▶ **TASK INSTRUCTIONS**
A. According to the forum thread on back tension, what difference does the user aread see between practicing with lighter and heavier poundage?
B. Turn the paragraph in the forum thread on back tension that begins "Only thing with too light of poundage" into a short bulleted list that keeps its main points.
C. Name every username that heads a post in the forum thread on back tension.

▶ **EXTRACT PROVIDED**

— START —

# back tenson



## 12sonly (Jan 6, 2007)

Is there a difference in practicing back tenson with lighter pounds, than with heavier pounds? You use same muscles.


----------



## aread (Dec 25, 2009)

No difference if you are doing it right.


----------



## subconsciously (Aug 22, 2009)

Only thing with too light of poundage is holding weight. With too little holding weight there is not the dynamic tension in the shot to keep things "tight" as I call it. You must stay relaxed as much as possible but you must still have the proper holding weight to keep the the muscles that are used (back muscles) under dynamic tension to help keep things steady and engaged. The same muscles you use to pull the bow back are the same ones used to aim and fire. 

Then there is mass weight....whole other subject. 

thats my take.


----------



## Big Ragu (Feb 27, 2008)

— END —

(Screenshot and document pointing data)
— START —

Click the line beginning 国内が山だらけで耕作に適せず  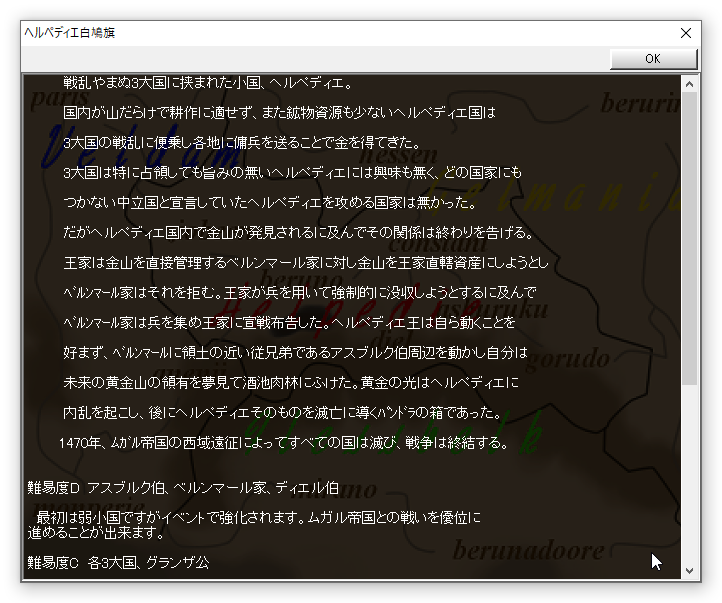click(279, 112)
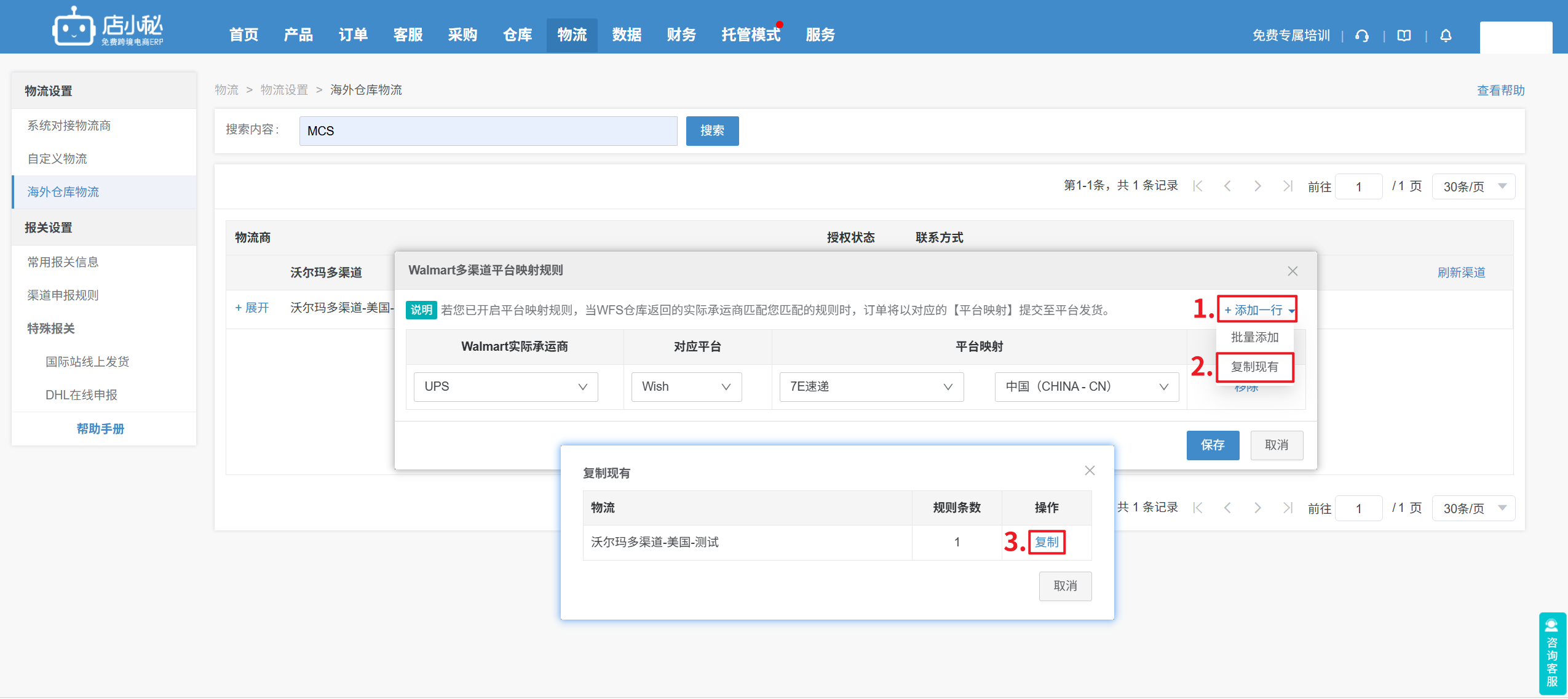Open the Wish platform dropdown
The height and width of the screenshot is (699, 1568).
click(x=686, y=386)
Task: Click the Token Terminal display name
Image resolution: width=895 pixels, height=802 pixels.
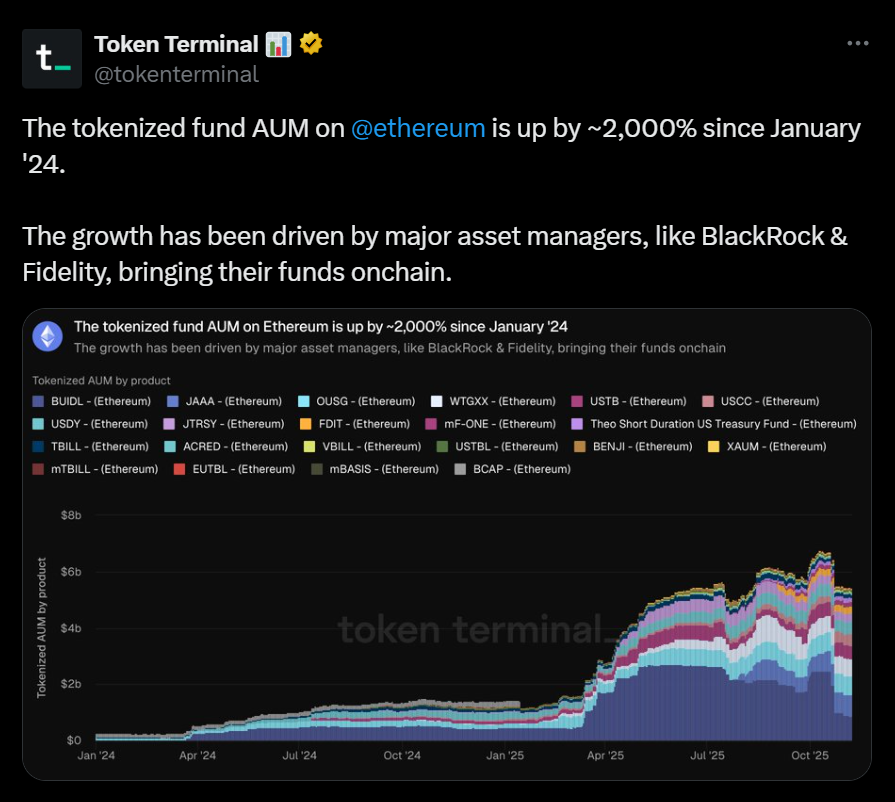Action: point(176,44)
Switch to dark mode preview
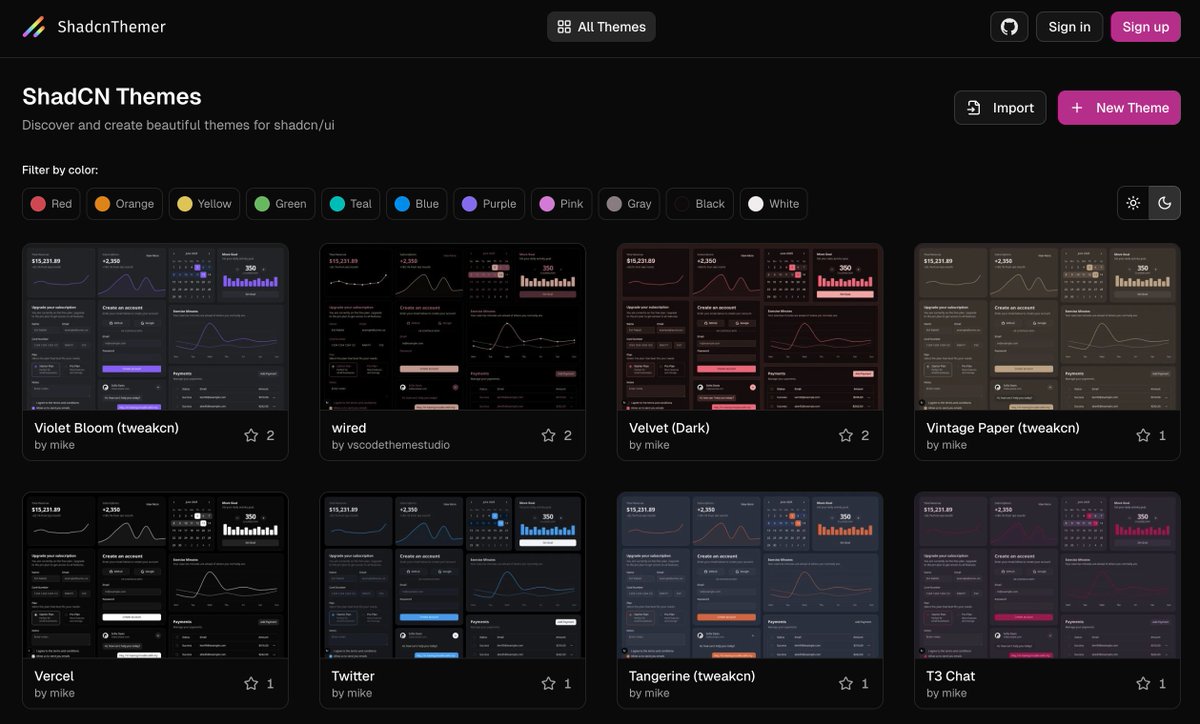The height and width of the screenshot is (724, 1200). click(1164, 203)
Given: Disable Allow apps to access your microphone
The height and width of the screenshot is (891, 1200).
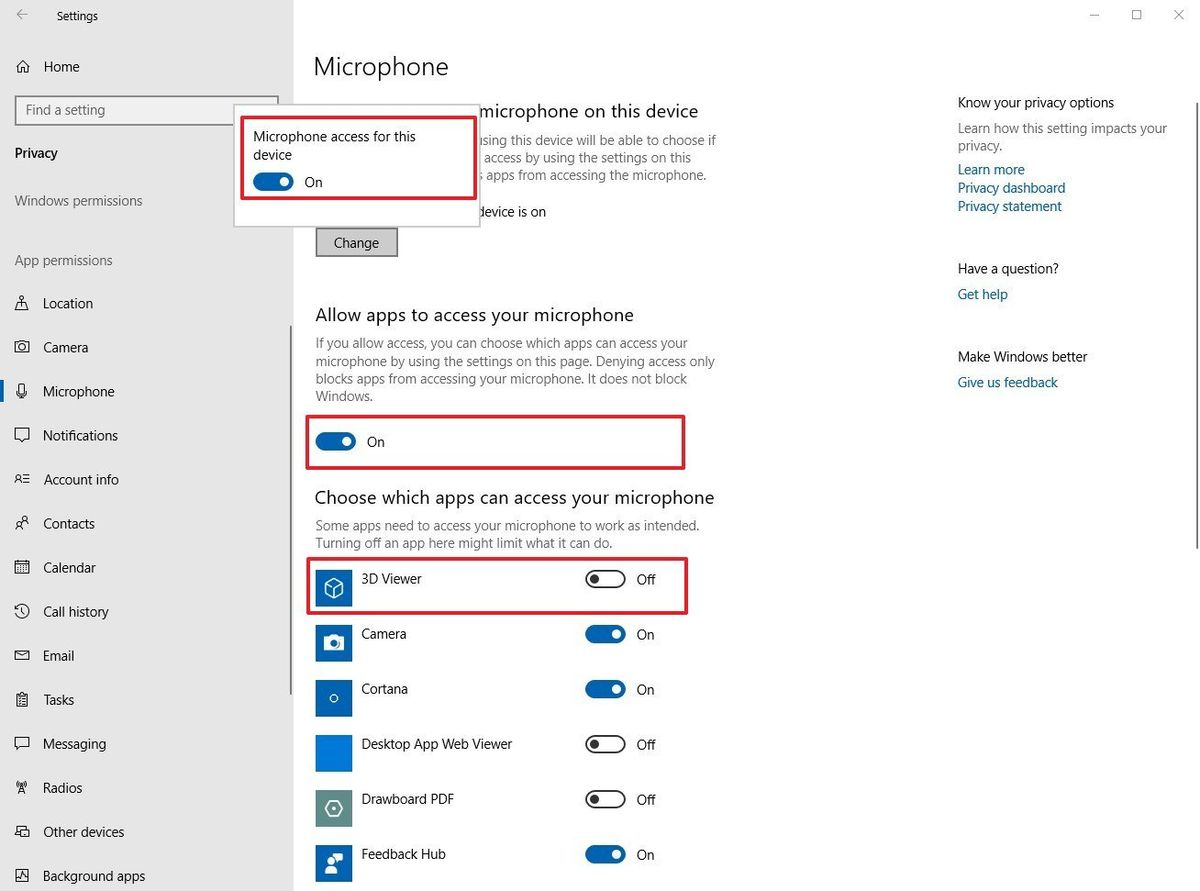Looking at the screenshot, I should (336, 441).
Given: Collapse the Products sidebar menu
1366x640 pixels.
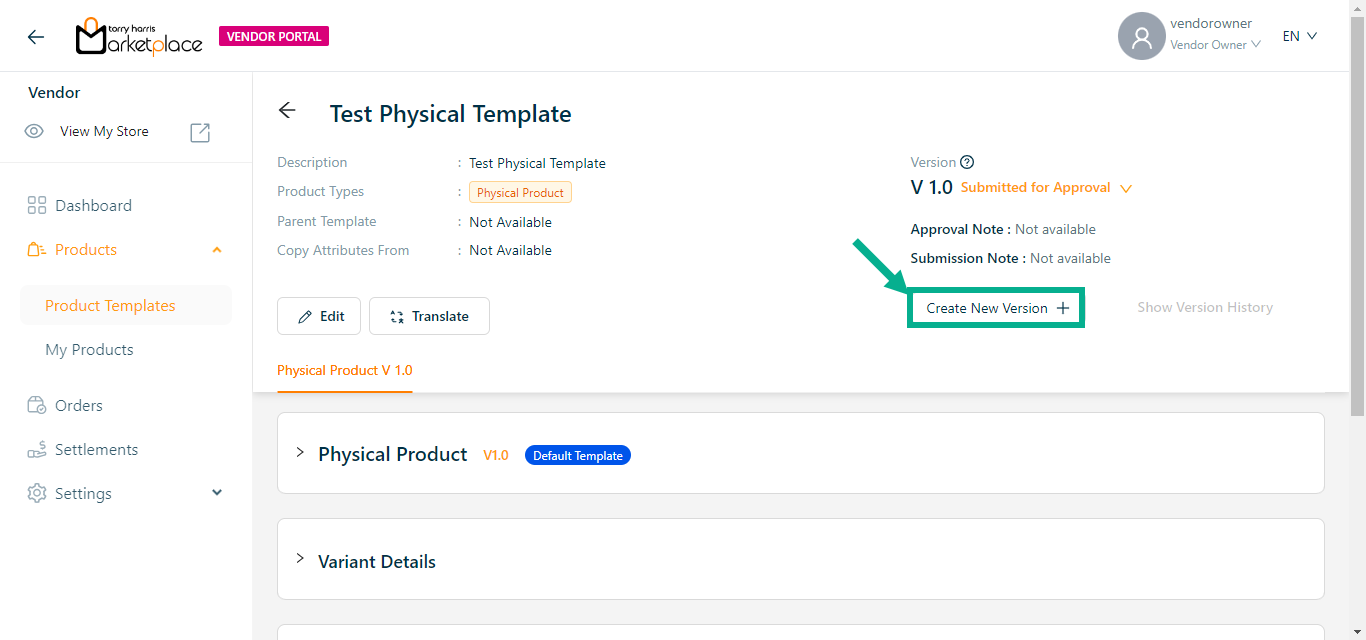Looking at the screenshot, I should (x=217, y=250).
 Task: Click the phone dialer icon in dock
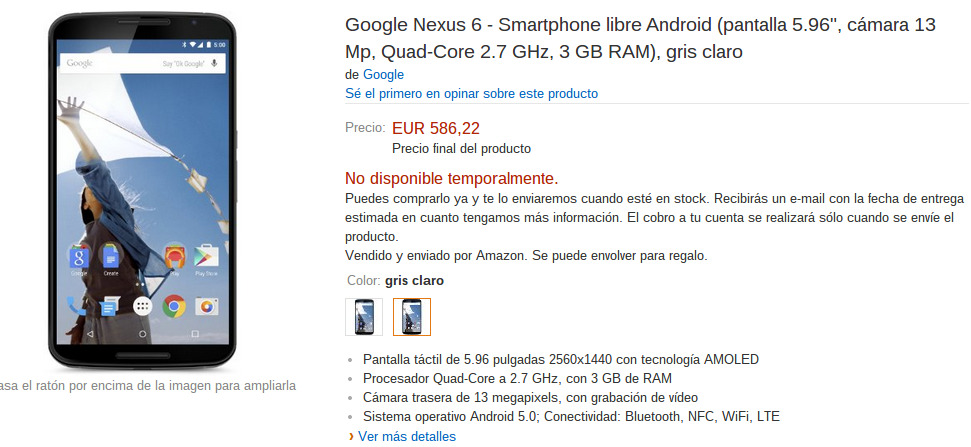pyautogui.click(x=77, y=306)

— END —

▶ **RESULTS IN ORDER**
A. None, if you are doing it right.

B.
- The only issue with too light a poundage is holding weight.
- With too little holding weight, the shot lacks the dynamic tension that keeps things "tight."
- You should stay as relaxed as possible but still need proper holding weight to keep the back muscles under dynamic tension, so things stay steady and engaged.
- The muscles used to pull the bow back are the same ones used to aim and fire.

C. 12sonly, aread, subconsciously, Big Ragu